As far as I can tell, this was someone who never actually grasped basic concepts of findability.

But that’s me. What do I know.

The Findability Project site goes dark

The domain-specific Findability Project site will go dark the first week of December 2009. The formal aspects of the TIG-funded project were completed months ago. We have posted a few items since then, but we are now, in a purposeful way, winding down the public aspects of the project.

The project content will endure but in a different location, here at Webdogs 2.0, the LSNC technology blog where we have long archived all of our public web development projects. The Findability Project is the latest, no doubt not the last, to find its archival home at Webdogs 2.0. For now, we have simply duplicated the site over to a subdirectory there. Eventually all TFP content will be integrated natively into the Webdogs 2.0 site.

From time to time, we will continue this conversation about search, enterprise search, and making organizational content findable, and therefore authentically usable, over at Webdogs 2.0.

EXTRACTED MATERIAL =>
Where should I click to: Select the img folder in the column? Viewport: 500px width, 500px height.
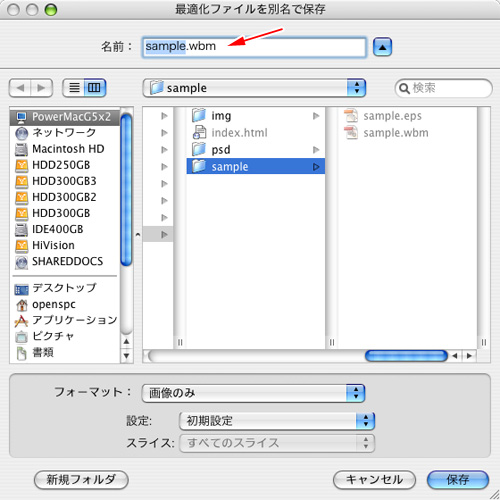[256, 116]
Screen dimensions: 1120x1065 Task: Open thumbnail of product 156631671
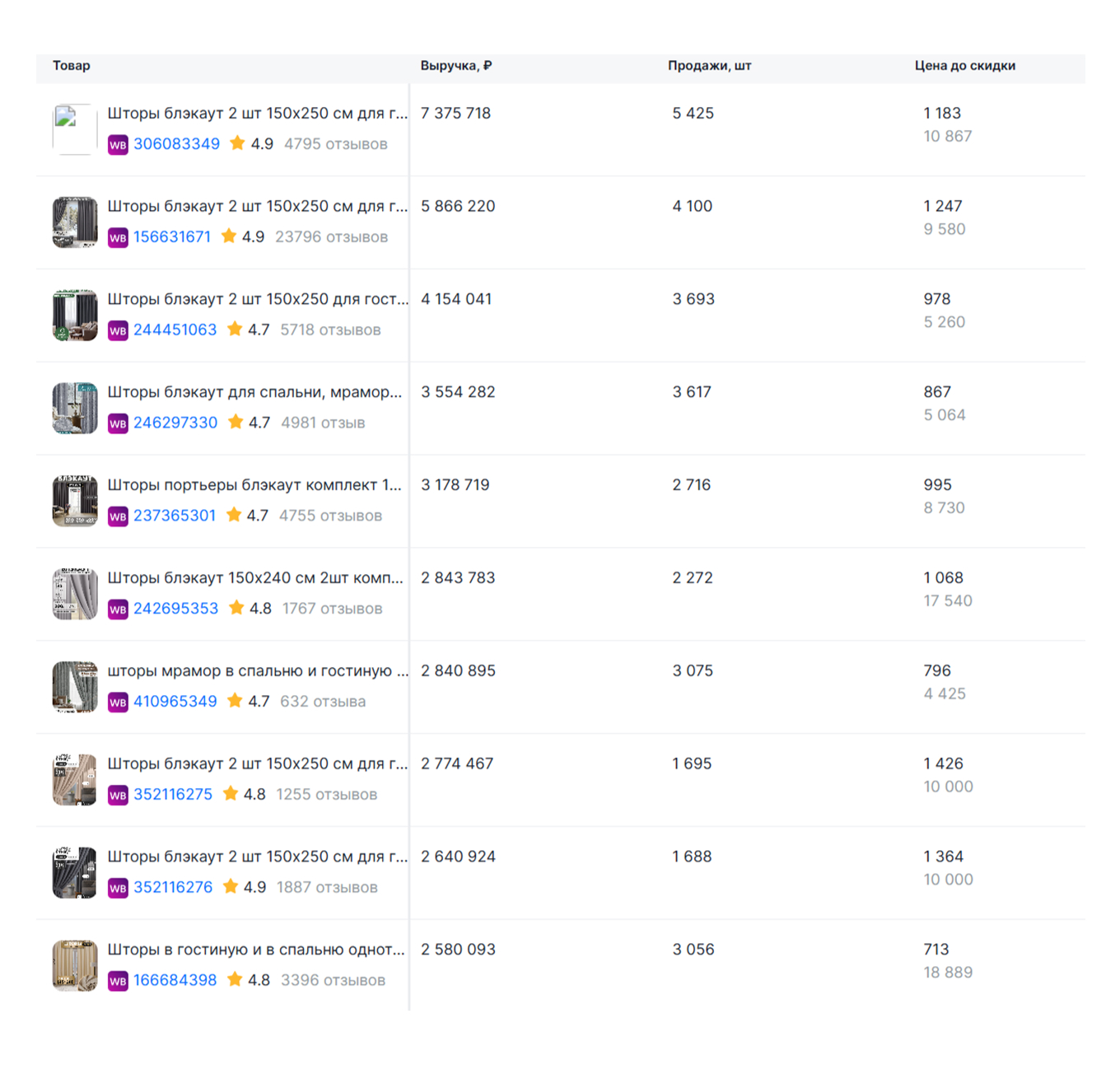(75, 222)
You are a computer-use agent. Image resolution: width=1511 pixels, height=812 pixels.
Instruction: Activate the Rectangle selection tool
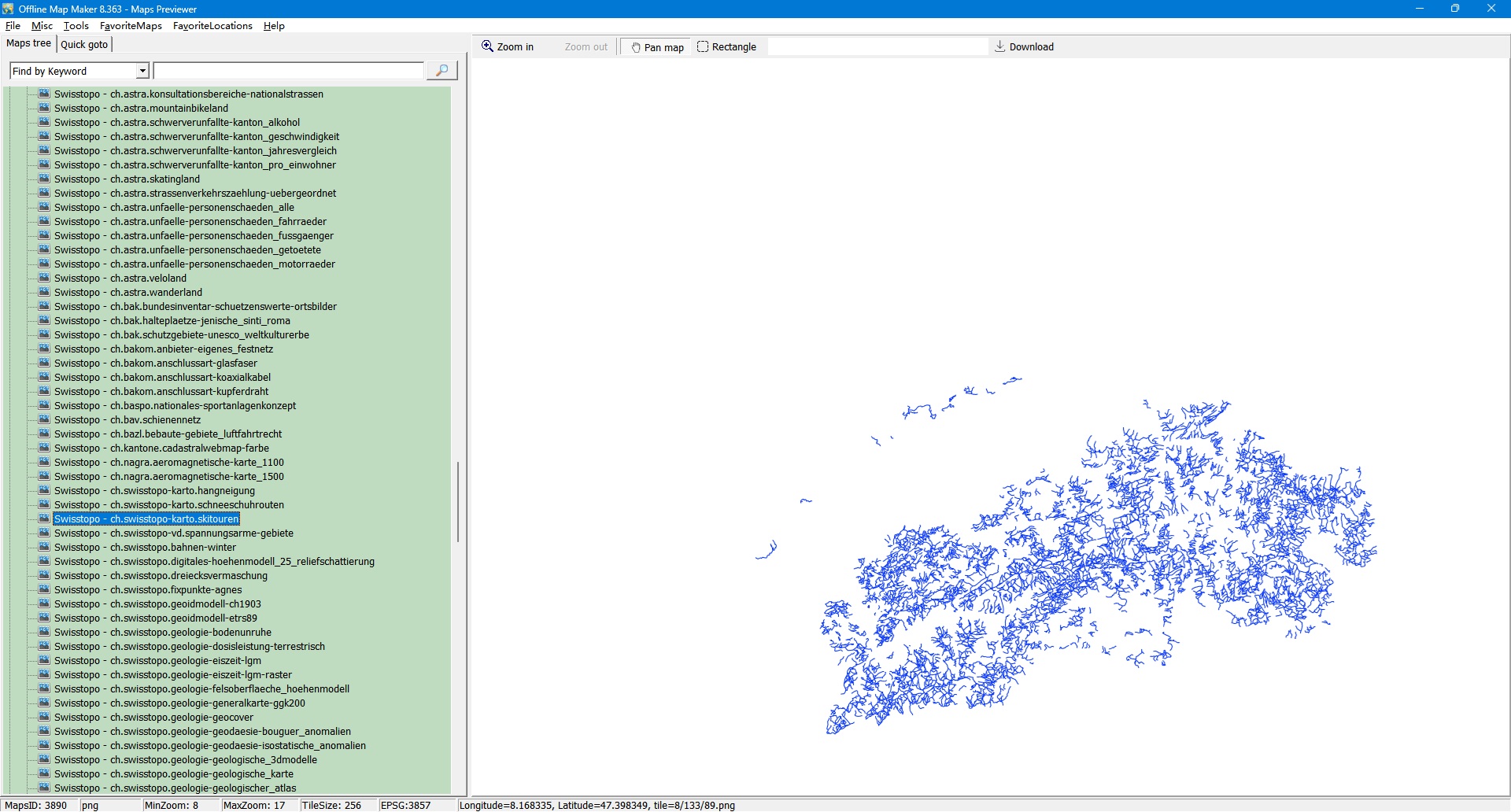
--
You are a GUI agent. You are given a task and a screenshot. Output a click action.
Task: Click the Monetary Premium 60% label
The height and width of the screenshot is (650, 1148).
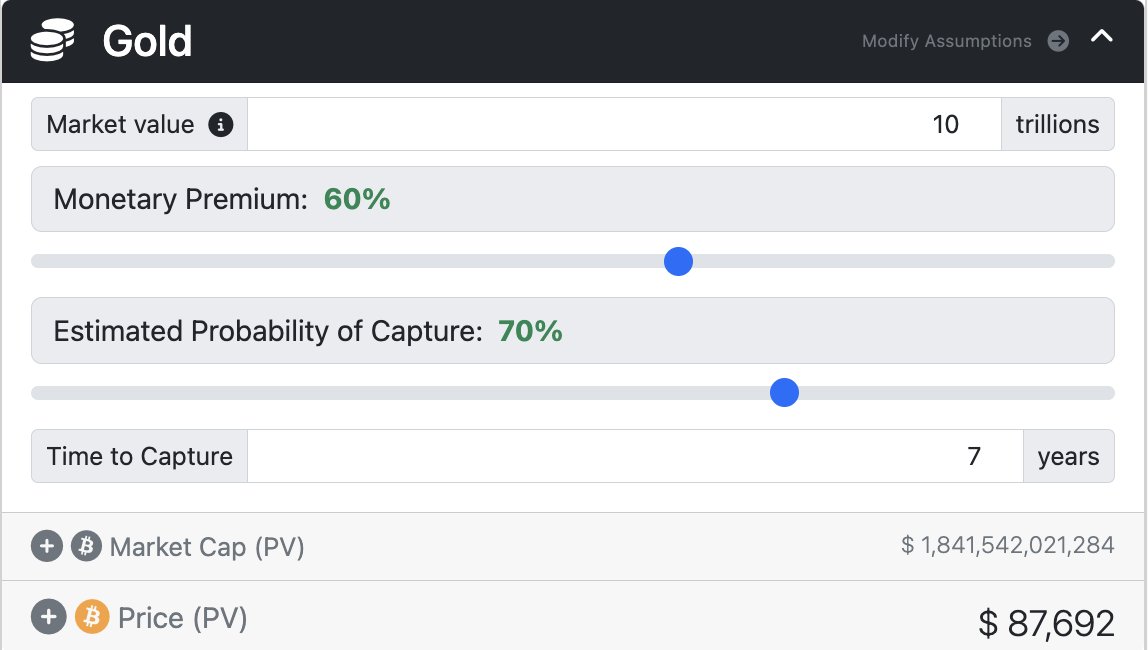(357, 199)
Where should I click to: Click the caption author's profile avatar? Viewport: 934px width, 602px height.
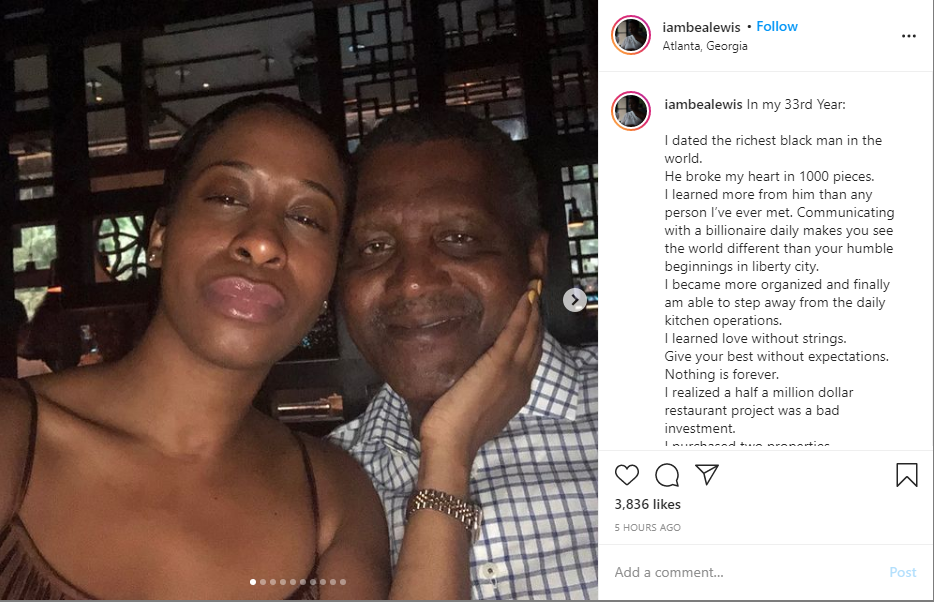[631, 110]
...
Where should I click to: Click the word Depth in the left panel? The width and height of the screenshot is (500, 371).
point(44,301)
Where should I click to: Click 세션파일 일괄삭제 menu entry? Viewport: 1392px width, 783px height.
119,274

TASKS =>
• A. Reproduce the part of the post about the Findability Project site that opens with the words "The project content" and closes with "over at Webdogs 2.0.".
• B. List the topics that the Findability Project post says the conversation will continue to cover at Webdogs 2.0.

THE ANSWERS =>
• A.
The project content will endure but in a different location, here at Webdogs 2.0, the LSNC technology blog where we have long archived all of our public web development projects. The Findability Project is the latest, no doubt not the last, to find its archival home at Webdogs 2.0. For now, we have simply duplicated the site over to a subdirectory there. Eventually all TFP content will be integrated natively into the Webdogs 2.0 site.

From time to time, we will continue this conversation about search, enterprise search, and making organizational content findable, and therefore authentically usable, over at Webdogs 2.0.

• B.
- search
- enterprise search
- making organizational content findable